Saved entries

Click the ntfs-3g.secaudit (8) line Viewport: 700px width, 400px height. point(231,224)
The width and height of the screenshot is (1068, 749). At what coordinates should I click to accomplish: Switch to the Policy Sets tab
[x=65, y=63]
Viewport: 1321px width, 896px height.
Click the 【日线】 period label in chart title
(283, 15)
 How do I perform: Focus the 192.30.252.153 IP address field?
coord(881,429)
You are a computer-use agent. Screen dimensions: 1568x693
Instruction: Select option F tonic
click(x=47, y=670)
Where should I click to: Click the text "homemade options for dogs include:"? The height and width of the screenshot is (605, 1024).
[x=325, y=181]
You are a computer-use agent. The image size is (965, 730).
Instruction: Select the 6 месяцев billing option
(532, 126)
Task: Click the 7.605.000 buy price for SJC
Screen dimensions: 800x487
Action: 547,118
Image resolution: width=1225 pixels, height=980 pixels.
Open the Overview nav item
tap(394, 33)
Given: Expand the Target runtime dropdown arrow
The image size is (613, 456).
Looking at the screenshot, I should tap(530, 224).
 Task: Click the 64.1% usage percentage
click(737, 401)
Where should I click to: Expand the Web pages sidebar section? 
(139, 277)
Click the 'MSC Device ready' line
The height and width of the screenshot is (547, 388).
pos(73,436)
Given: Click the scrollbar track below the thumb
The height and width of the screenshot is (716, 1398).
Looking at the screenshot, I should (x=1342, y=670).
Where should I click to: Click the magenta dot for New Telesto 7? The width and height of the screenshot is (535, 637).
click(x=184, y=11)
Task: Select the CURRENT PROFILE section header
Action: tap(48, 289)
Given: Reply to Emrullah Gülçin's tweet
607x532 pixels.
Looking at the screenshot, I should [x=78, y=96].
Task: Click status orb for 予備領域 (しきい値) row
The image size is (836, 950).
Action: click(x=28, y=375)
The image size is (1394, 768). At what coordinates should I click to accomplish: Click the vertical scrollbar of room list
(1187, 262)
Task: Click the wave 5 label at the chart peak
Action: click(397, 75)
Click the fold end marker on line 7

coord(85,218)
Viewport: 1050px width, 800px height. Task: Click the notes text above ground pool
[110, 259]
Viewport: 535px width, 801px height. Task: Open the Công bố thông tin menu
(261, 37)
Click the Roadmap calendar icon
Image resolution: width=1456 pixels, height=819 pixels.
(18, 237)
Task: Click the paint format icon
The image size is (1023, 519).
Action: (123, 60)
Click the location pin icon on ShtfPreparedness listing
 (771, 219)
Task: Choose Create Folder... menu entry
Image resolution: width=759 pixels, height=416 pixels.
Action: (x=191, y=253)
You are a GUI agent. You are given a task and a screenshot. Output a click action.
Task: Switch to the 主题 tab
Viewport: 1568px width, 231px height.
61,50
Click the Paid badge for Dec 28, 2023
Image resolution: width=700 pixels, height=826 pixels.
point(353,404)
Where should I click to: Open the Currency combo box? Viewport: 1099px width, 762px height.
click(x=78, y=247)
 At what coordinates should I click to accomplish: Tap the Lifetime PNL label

Exercise instructions:
From the records above, determine how many lines hold "computer" and give only that number.

Written solution:
2